------ STUDY MATERIAL ------

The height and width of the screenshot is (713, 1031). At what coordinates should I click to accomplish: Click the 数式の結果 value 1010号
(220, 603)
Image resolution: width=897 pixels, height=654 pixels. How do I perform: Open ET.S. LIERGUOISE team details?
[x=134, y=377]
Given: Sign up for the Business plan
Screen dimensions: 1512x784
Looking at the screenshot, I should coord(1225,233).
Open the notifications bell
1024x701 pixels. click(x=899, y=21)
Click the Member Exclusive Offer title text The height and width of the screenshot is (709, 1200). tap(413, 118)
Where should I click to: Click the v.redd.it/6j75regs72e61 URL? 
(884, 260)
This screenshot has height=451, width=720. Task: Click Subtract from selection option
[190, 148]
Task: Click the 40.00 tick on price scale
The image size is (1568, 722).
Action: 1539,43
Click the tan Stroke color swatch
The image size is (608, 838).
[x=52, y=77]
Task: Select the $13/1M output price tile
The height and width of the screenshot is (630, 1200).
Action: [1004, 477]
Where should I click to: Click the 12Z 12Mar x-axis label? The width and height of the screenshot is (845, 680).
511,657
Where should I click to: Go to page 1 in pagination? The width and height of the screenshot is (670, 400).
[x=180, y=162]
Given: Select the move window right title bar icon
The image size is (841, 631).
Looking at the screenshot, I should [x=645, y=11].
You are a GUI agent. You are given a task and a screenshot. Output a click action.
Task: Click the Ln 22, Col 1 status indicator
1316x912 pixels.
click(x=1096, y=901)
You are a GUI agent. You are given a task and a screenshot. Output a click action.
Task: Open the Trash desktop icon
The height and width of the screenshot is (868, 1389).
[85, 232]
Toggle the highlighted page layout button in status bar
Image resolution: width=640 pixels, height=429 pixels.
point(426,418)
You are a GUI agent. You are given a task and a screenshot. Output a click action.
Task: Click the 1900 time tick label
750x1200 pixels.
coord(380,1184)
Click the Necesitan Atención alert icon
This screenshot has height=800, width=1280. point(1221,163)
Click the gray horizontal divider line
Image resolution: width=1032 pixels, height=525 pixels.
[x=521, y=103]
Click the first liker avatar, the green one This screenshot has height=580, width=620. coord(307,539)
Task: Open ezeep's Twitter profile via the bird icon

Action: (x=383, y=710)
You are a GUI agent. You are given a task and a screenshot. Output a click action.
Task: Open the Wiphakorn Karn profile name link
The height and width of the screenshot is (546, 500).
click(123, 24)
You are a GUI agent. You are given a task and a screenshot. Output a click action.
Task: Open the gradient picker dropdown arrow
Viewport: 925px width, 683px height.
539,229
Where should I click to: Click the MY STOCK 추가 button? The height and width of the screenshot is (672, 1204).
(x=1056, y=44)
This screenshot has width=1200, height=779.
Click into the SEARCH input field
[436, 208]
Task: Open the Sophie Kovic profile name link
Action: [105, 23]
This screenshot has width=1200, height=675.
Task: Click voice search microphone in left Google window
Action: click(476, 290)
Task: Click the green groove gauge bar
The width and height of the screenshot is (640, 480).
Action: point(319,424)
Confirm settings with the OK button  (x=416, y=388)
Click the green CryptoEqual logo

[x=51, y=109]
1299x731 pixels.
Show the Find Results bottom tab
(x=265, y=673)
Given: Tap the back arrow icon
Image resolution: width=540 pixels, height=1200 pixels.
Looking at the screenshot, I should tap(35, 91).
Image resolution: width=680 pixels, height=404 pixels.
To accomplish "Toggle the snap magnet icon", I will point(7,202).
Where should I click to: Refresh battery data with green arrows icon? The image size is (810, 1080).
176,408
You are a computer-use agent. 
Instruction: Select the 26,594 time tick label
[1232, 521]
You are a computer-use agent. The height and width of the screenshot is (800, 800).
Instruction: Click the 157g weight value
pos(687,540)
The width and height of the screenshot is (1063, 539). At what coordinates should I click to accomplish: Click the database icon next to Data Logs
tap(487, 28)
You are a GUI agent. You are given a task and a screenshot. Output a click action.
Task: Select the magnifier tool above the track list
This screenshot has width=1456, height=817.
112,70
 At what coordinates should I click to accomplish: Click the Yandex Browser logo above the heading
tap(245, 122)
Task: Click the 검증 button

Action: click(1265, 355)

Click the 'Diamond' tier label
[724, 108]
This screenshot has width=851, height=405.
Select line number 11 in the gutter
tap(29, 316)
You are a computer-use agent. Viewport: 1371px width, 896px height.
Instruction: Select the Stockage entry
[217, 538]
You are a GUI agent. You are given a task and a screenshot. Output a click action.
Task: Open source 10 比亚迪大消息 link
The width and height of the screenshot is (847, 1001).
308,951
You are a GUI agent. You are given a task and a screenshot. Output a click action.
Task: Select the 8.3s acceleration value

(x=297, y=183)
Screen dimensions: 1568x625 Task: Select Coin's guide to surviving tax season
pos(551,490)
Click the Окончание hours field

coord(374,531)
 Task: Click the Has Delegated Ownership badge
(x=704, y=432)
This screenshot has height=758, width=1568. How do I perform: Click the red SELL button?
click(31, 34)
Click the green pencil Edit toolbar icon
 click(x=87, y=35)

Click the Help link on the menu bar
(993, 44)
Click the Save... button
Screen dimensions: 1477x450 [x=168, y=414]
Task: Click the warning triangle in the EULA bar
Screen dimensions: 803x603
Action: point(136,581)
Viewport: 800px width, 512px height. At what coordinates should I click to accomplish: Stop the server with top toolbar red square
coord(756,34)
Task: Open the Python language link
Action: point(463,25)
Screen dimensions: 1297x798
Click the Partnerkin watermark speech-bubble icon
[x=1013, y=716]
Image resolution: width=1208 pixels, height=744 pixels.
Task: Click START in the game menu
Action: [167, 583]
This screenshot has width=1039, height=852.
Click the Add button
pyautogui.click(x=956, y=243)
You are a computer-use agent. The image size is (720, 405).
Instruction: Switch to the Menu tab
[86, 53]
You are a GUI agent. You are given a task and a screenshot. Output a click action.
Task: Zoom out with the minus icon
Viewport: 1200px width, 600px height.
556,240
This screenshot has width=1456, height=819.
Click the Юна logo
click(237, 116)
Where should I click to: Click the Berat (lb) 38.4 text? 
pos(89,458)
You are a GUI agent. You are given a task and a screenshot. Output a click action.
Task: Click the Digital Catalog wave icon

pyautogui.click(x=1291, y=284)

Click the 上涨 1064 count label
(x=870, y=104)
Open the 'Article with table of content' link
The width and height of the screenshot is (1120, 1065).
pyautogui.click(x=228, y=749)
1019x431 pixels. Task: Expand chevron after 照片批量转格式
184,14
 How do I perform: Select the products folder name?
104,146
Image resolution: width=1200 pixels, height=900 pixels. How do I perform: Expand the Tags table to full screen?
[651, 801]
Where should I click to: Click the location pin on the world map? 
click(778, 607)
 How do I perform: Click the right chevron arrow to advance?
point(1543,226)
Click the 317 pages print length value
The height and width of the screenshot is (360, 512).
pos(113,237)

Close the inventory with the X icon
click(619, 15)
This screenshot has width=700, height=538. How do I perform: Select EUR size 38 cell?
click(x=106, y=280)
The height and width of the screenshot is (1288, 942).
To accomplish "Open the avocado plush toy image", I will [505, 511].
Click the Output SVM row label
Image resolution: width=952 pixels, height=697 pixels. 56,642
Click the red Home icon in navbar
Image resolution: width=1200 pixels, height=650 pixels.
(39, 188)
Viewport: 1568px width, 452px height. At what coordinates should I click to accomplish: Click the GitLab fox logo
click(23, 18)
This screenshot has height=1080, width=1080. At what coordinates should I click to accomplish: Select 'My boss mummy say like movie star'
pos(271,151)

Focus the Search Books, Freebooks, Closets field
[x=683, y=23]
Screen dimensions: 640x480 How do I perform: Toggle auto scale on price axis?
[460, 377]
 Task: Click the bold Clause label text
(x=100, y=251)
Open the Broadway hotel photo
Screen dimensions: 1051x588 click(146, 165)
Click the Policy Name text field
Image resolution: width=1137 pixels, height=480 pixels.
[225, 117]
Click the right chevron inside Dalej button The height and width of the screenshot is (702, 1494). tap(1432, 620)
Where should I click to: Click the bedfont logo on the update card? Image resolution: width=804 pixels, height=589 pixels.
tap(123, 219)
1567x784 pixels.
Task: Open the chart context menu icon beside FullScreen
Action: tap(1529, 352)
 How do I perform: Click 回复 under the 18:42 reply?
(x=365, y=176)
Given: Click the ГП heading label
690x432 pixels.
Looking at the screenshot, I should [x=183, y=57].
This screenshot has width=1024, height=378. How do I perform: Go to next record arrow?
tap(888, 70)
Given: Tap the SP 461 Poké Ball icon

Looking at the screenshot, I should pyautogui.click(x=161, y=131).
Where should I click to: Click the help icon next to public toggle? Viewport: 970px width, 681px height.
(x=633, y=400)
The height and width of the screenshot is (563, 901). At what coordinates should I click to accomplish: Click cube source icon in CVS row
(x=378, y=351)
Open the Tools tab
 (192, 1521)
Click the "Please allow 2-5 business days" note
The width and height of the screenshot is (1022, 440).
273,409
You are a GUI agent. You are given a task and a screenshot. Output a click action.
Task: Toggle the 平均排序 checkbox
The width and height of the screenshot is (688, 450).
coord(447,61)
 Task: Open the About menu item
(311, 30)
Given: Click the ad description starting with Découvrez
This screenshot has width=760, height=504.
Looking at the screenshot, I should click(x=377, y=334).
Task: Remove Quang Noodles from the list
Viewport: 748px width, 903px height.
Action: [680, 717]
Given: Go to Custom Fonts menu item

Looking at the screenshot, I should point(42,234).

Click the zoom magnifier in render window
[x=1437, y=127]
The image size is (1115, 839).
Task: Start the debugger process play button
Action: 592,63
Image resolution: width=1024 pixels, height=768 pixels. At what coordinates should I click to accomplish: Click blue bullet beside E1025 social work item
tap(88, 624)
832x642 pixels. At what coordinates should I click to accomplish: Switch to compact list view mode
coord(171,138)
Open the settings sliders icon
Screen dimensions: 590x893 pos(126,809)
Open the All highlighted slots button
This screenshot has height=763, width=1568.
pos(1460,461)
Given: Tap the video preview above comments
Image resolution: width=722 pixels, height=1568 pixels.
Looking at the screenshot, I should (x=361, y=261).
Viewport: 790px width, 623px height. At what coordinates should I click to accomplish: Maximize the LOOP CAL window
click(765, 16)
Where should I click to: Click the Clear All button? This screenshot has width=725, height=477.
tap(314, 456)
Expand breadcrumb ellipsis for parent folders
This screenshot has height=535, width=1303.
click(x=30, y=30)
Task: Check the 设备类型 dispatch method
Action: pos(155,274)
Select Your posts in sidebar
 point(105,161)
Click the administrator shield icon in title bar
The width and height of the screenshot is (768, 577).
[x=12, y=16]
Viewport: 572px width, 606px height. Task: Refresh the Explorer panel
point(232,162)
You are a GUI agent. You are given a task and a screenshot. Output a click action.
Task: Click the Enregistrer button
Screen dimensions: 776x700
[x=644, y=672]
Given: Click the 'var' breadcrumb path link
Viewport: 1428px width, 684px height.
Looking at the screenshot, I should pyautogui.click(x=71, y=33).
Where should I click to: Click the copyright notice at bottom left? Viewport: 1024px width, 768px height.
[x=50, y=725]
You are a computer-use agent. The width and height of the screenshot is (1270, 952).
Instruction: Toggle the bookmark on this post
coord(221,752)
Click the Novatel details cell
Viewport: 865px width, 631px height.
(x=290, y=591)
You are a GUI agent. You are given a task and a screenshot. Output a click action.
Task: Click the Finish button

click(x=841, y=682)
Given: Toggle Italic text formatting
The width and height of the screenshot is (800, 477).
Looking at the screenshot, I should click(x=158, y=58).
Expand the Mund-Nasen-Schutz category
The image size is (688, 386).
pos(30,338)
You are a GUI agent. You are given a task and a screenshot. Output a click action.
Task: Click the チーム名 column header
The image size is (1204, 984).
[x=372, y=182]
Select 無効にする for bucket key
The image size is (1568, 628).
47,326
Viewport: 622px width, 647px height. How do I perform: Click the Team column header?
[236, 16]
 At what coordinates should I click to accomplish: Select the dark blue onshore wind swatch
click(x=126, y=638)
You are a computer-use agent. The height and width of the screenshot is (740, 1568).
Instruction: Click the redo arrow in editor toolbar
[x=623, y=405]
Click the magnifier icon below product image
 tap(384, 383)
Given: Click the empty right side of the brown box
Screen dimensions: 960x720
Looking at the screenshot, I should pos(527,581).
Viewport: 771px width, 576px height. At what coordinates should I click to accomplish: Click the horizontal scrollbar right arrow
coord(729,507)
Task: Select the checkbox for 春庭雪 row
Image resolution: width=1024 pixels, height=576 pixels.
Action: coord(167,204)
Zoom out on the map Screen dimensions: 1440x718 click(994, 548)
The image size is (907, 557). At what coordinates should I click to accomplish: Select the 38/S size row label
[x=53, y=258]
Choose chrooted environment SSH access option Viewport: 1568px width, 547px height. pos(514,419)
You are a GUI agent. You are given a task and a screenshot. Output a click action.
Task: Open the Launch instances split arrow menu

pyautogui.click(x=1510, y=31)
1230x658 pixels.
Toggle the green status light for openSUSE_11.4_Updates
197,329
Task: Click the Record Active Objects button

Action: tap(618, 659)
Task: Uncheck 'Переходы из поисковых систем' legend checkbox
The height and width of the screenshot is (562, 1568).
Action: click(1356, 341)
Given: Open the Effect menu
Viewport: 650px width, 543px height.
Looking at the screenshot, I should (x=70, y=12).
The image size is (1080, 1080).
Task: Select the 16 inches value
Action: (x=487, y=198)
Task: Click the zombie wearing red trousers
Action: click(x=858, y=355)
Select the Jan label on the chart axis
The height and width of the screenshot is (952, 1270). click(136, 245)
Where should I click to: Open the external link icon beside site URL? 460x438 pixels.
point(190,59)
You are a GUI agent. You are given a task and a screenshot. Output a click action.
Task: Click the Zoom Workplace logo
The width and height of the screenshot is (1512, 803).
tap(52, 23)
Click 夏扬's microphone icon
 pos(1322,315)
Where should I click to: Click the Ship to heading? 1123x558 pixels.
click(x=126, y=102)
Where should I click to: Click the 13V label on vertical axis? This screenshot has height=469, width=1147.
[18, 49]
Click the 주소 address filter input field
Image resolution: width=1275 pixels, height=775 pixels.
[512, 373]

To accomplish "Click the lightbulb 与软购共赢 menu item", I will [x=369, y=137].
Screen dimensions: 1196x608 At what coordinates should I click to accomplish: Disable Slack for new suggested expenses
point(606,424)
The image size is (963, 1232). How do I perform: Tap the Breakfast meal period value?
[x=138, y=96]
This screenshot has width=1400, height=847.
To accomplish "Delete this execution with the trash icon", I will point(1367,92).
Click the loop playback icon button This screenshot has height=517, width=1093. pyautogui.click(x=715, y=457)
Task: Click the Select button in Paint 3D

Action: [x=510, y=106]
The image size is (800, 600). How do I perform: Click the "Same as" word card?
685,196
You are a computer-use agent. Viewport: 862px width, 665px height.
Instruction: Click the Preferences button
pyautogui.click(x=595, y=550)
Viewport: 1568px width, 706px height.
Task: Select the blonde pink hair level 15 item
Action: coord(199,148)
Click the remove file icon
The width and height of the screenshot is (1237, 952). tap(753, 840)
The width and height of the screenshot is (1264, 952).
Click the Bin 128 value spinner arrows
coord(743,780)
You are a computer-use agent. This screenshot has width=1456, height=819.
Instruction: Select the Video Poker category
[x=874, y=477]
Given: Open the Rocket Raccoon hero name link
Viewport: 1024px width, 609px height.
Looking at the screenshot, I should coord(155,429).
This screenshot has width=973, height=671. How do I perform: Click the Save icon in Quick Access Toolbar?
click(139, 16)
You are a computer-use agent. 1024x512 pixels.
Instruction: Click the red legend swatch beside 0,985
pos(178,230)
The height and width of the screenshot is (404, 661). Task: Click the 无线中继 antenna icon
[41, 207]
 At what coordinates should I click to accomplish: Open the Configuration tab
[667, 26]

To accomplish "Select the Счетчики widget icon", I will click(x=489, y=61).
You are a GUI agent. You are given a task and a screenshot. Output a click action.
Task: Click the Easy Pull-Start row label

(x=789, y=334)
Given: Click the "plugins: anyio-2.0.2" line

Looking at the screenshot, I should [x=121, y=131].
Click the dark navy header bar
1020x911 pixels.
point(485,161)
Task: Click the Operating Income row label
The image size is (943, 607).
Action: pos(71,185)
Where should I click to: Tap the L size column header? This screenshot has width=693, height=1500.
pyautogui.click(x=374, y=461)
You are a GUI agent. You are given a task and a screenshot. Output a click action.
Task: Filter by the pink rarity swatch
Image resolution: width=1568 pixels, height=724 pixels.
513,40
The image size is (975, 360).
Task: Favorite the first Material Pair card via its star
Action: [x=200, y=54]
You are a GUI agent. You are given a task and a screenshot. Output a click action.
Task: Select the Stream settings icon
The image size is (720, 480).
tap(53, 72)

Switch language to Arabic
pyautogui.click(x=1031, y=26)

------

→ **TASK ITEM**:
Using the material, count the lines where the word "highlighted" appears. Give the number by itself.

→ **TASK ANSWER**:
2